Aim of the task -
Return the listing below in full, with every line exactly as it is.

**** Provided material

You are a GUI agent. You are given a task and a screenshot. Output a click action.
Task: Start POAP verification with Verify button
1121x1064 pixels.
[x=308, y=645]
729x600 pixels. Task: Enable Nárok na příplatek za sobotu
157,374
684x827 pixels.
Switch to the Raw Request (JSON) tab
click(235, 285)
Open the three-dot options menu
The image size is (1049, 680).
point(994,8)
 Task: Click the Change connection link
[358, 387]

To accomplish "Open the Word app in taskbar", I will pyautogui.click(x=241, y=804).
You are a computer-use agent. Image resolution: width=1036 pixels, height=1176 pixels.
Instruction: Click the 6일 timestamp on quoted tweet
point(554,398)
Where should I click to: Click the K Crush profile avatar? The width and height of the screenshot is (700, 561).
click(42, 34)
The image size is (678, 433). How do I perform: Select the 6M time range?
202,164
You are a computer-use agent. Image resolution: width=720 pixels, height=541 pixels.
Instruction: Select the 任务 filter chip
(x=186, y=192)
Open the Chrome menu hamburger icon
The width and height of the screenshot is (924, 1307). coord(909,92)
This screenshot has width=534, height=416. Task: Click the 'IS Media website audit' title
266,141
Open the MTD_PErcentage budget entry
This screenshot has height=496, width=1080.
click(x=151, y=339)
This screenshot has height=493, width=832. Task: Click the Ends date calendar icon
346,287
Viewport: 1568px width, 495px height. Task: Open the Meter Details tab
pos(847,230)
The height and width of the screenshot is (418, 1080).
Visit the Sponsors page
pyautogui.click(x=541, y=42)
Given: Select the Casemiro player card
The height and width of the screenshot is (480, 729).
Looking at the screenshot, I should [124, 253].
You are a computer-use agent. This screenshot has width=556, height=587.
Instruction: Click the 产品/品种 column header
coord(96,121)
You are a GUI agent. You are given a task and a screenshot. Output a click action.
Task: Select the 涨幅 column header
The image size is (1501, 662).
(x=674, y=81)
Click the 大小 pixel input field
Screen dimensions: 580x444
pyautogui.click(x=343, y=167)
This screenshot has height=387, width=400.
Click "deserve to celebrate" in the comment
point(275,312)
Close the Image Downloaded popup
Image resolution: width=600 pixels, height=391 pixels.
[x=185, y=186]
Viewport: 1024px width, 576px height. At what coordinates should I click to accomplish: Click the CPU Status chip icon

********

Reply -
You are a GUI agent. You are given a task and a screenshot. Output a click action.
Task: Start POAP verification with Verify button
1121x1064 pixels.
[x=308, y=645]
729x600 pixels. Task: Enable Nárok na příplatek za sobotu
157,374
684x827 pixels.
Switch to the Raw Request (JSON) tab
click(235, 285)
Open the three-dot options menu
The image size is (1049, 680).
point(994,8)
 Task: Click the Change connection link
[358, 387]

To accomplish "Open the Word app in taskbar", I will pyautogui.click(x=241, y=804).
You are a computer-use agent. Image resolution: width=1036 pixels, height=1176 pixels.
Instruction: Click the 6일 timestamp on quoted tweet
point(554,398)
Where should I click to: Click the K Crush profile avatar? The width and height of the screenshot is (700, 561).
click(42, 34)
The image size is (678, 433). How do I perform: Select the 6M time range?
202,164
You are a computer-use agent. Image resolution: width=720 pixels, height=541 pixels.
Instruction: Select the 任务 filter chip
(x=186, y=192)
Open the Chrome menu hamburger icon
The width and height of the screenshot is (924, 1307). coord(909,92)
This screenshot has width=534, height=416. Task: Click the 'IS Media website audit' title
266,141
Open the MTD_PErcentage budget entry
This screenshot has height=496, width=1080.
click(x=151, y=339)
This screenshot has height=493, width=832. Task: Click the Ends date calendar icon
346,287
Viewport: 1568px width, 495px height. Task: Open the Meter Details tab
pos(847,230)
The height and width of the screenshot is (418, 1080).
Visit the Sponsors page
pyautogui.click(x=541, y=42)
Given: Select the Casemiro player card
The height and width of the screenshot is (480, 729).
Looking at the screenshot, I should [124, 253].
You are a computer-use agent. This screenshot has width=556, height=587.
Instruction: Click the 产品/品种 column header
coord(96,121)
You are a GUI agent. You are given a task and a screenshot. Output a click action.
Task: Select the 涨幅 column header
The image size is (1501, 662).
(x=674, y=81)
Click the 大小 pixel input field
Screen dimensions: 580x444
pyautogui.click(x=343, y=167)
This screenshot has height=387, width=400.
Click "deserve to celebrate" in the comment
point(275,312)
Close the Image Downloaded popup
Image resolution: width=600 pixels, height=391 pixels.
[x=185, y=186]
Viewport: 1024px width, 576px height. At what coordinates should I click to accomplish: Click the CPU Status chip icon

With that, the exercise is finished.